Task description: Return the lines of the records verbatim, starting at the line that contains "The height and" and ending at the final line of the records, both included. Omit the pictures from the output.

-*-*-

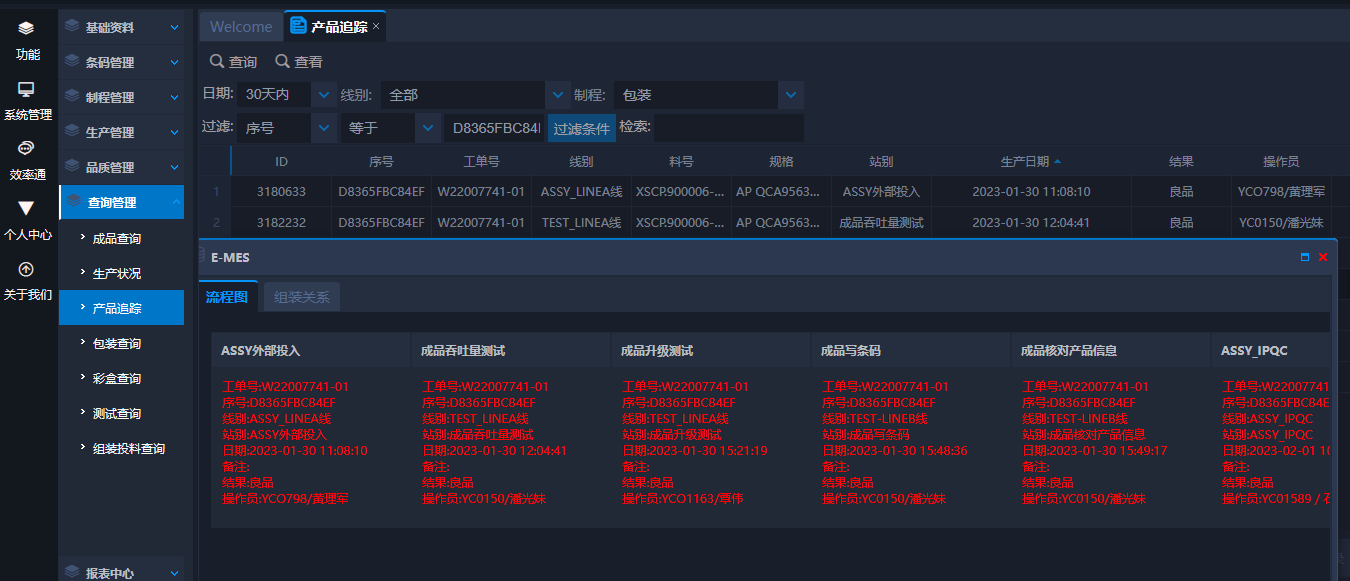Switch to the Welcome tab

pos(241,27)
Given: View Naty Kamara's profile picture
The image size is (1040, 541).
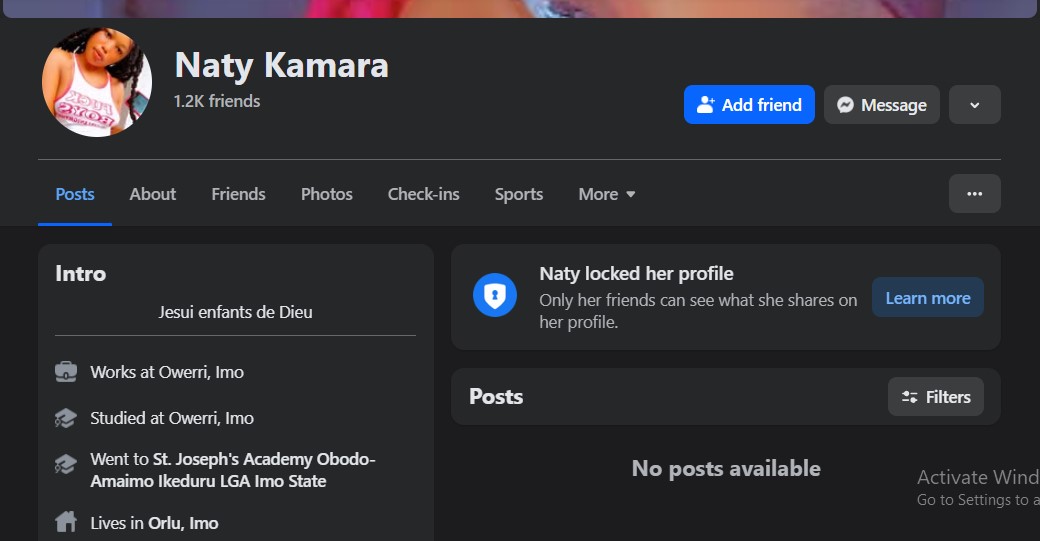Looking at the screenshot, I should pos(97,82).
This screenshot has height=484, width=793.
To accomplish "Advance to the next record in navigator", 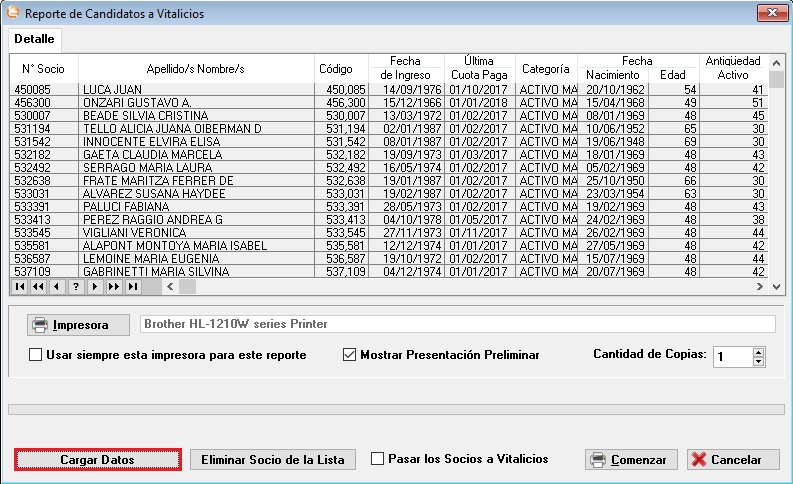I will [94, 286].

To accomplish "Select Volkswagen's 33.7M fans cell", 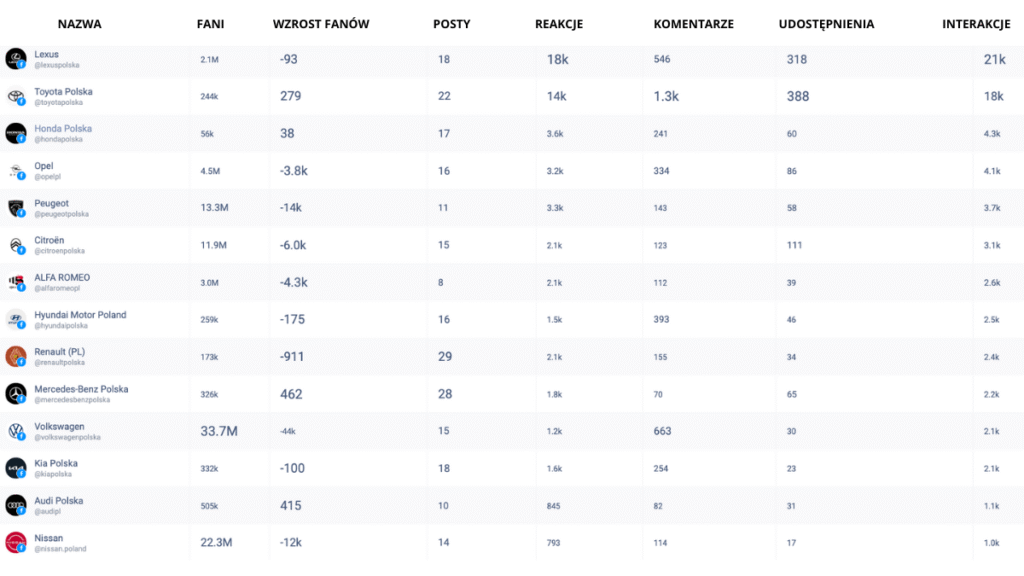I will [219, 431].
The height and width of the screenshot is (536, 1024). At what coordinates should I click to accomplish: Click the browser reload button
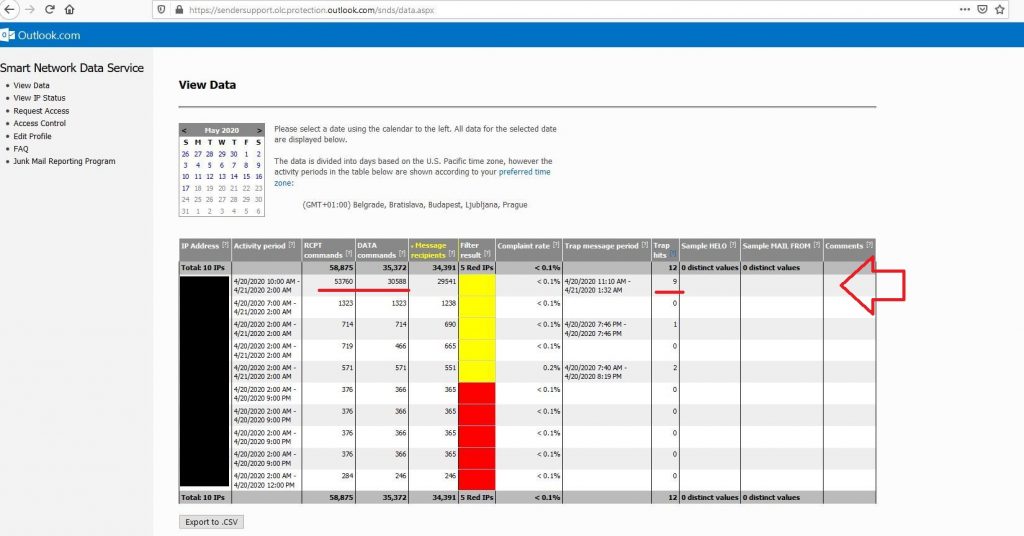(47, 9)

-*-*-

The completed task:
The height and width of the screenshot is (536, 1024). At what coordinates should I click to accomplish: Click the browser reload button
(47, 9)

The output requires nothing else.